Wednesday, April 17, 2013

Cleaning SALTICAM's Front Lens

On Monday 15 April, we attempted to clean SALTICAM's front lens.  In order to access the lens edge, we had to remove the retaining ring that secures the front lens barrel in place.  Although the instrument remained level throughout the process, we used screws with spacers & washers to ensure that the lenses could not move - thanks Craig!

Washers used to clamp the front barrel in position after the retaining ring was removed.

A section of 1.5 mm thick o-ring cord was used to seal the gap exposed by the removal of the retaining ring as we did not want any moisture from the cleaning process to get into the lens barrel.

Removing the outer retaining ring left a narrow space that could have accumulated cleaning fluids so a piece of o-ring cord was used to seal the gap.

We inspected the lens & took photos of the worst of the spots left by the large drops of water that dried on the surface.  The colour & texture of the spots is believed to be due to residue from the damaged coating: material that was stripped from elsewhere on the surface & then re-deposited on the lens after the mositure evaporated.  Please click on the photos to view enlarged versions.

Two of the worst spots on the front lens surface - sites of large-scale deposition of the eroded coating material.

A group of 4 large spots (the biggest being ~3 mm long & distinctly green, high-lighted in red in the image below) was noted above & to the left of the centre of the lens.  Further to the upper left one can see the section of the lens with the most severe coating damage (high-lighted in blue).

A group of spots below the worst of the coating damage on the front lens.  Note the greenish colour of the largest drop.

We planned to follow Chris Clemens' recommendation of using a mixture of isopropyl alcohol & acetone to clean the lens, before applying the highest grade of de-ionised water (with a resistivity of at least 18 megaohm.cm) to try to remove residues from the damaged coating.  Before tackling the lens, we mixed a 50/50 isopropanol/acetone solution & tested it on one half of a clean test mirror, to check if it left any streaks or marks - it did not.  We also tested a 50/50 mixture of ethanol & ether on the other half of the mirror, but found that it did not work quite as well.  Thus we proceeded with the isopropanol/acetone solution.  

At first, we only used a small amount of extremely pure cotton wool, wound around the end of a long cotton swab & saturated with the isopropanol/acetone solution, to try to remove one of the water marks near the bottom edge of the lens.  Each swab was rotated while being lightly dragged over the surface (before being discarded & replaced with another).  Although this did successfully remove dust from the lens, the spot remained unaffected.

The region at the edge of the lens that we initially cleaned can be seen just to the right of the lower set of bright reflections. The faint spot in this region was immune to the isopropanol/acetone solution.

Disappointing as this was, we agreed to try the de-ionised water on the same area to see what effect it might have.  The same treatment led to some reduction in the spot & so we applied more pressure & found that the spot was further reduced & eventually removed completely.  We repeated this process on 2 more spots in the same region (radially inward, between the 2 bright reflections in the image above) & convinced ourselves that the technique was indeed working & that it should be applied to the entire lens.

Deciding how to go about cleaning the whole lens after the successful removal of a few spots near the edge by lightly rubbing with cotton wool soaked in de-ionised water. Thanks to Ockert for grabbing the camera while the usual photographer's hands were full!

[Item-finding records]
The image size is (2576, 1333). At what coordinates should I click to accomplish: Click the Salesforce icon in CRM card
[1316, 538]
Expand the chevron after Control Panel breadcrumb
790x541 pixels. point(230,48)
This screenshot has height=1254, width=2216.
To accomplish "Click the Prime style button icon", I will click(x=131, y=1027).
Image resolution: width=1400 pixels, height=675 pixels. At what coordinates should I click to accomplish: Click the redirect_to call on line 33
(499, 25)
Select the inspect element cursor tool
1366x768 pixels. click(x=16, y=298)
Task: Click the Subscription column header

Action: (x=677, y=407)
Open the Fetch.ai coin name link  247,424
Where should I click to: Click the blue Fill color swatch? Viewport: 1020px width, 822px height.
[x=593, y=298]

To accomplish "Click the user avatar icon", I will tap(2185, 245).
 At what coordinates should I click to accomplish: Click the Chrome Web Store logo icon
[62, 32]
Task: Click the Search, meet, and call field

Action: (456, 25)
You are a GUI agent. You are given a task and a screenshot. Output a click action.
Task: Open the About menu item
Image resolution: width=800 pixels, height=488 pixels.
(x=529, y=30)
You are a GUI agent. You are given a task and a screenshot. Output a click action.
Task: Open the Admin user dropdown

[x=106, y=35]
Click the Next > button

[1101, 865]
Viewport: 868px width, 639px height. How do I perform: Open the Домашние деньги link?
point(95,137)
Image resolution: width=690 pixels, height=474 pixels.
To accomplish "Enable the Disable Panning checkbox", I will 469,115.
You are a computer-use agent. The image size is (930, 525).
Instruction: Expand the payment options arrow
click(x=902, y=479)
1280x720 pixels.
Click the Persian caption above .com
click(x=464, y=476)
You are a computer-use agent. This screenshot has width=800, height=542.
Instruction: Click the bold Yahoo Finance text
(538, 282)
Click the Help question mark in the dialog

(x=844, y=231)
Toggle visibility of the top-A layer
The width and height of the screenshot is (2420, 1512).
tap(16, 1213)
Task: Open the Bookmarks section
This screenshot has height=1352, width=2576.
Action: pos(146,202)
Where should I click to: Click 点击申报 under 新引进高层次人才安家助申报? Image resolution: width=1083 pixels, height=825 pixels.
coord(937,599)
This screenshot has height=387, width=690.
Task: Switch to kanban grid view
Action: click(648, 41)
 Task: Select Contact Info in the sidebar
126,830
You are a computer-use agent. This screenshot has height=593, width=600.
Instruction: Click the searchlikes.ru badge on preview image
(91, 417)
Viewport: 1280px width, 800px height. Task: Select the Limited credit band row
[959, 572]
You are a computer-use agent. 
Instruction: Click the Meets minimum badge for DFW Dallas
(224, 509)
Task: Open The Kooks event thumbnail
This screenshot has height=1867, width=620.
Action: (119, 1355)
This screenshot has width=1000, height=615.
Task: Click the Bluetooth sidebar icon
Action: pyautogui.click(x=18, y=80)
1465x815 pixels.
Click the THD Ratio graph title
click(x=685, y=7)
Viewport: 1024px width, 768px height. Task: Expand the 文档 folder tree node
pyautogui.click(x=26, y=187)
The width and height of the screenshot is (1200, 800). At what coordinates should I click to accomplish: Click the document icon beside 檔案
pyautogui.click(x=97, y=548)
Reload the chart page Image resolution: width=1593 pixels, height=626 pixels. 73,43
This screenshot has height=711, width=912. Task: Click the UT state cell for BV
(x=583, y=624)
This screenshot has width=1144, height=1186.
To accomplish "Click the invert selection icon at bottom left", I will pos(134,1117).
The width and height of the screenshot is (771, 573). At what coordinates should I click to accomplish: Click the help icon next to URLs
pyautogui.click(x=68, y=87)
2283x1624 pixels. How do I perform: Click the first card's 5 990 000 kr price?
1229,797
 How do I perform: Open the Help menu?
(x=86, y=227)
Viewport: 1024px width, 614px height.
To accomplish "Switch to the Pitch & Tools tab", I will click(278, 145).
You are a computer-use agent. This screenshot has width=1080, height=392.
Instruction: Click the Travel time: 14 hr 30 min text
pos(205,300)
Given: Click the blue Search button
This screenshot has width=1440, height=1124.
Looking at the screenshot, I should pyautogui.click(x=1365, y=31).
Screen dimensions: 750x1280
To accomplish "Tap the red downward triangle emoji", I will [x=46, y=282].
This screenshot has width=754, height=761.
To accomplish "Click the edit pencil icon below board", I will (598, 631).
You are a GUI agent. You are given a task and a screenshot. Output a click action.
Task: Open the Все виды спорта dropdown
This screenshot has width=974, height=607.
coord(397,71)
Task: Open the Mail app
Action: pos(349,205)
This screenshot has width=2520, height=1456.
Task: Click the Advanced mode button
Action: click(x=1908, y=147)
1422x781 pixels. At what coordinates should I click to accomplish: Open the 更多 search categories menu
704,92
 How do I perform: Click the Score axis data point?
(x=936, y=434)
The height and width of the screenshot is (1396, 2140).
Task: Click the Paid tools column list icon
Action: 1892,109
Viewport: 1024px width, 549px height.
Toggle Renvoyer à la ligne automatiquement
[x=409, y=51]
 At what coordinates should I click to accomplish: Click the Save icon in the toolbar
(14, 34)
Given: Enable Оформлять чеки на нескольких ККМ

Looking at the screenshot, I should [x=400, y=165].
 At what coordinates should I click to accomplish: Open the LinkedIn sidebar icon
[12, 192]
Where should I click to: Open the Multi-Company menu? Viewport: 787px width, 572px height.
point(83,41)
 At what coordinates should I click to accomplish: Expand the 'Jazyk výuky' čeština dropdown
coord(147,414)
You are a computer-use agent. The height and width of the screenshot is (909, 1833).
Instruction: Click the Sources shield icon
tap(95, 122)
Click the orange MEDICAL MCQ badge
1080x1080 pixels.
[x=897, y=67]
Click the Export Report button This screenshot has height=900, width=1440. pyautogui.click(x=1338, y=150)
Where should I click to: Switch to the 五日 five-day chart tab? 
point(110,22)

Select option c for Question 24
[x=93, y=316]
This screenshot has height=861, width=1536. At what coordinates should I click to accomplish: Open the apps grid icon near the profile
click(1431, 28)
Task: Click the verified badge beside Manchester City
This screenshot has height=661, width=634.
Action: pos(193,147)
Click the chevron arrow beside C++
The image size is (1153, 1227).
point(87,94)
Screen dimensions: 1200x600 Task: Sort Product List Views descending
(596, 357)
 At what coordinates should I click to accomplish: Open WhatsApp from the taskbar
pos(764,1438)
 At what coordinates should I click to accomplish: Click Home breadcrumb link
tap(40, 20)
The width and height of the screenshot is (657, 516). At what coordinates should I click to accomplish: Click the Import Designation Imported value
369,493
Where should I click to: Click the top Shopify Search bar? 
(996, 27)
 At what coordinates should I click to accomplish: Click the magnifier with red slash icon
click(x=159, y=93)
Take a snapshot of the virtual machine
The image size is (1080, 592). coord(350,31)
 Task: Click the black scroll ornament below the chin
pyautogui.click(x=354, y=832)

PROBLEM A → In the lens-cleaning post, edit the stretch from "A group of spots" through "with the isopropanol/acetone solution." so that "isopropyl alcohol" is replaced by "2-propanol".
PROBLEM B → Resize the item-finding rows from the line that contains "Where should I click to: Click the blue" through the line that contains "(x=529, y=30)". Give every line again, requests included, with each coordinate in the answers multiplied by 1.25 and rounded to a whole number, halves up.

EXERCISE SOLUTION A →
A group of spots below the worst of the coating damage on the front lens.  Note the greenish colour of the largest drop.

We planned to follow Chris Clemens' recommendation of using a mixture of 2-propanol & acetone to clean the lens, before applying the highest grade of de-ionised water (with a resistivity of at least 18 megaohm.cm) to try to remove residues from the damaged coating.  Before tackling the lens, we mixed a 50/50 isopropanol/acetone solution & tested it on one half of a clean test mirror, to check if it left any streaks or marks - it did not.  We also tested a 50/50 mixture of ethanol & ether on the other half of the mirror, but found that it did not work quite as well.  Thus we proceeded with the isopropanol/acetone solution.

EXERCISE SOLUTION B →
Where should I click to: Click the blue Fill color swatch? Viewport: 1020px width, 822px height.
[x=741, y=373]

To accomplish "Click the user avatar icon", I will tap(2731, 306).
 At what coordinates should I click to accomplish: Click the Chrome Web Store logo icon
[78, 40]
Task: Click the Search, meet, and call field

Action: (570, 31)
You are a GUI agent. You are given a task and a screenshot. Output a click action.
Task: Open the About menu item
Image resolution: width=800 pixels, height=488 pixels.
(x=661, y=38)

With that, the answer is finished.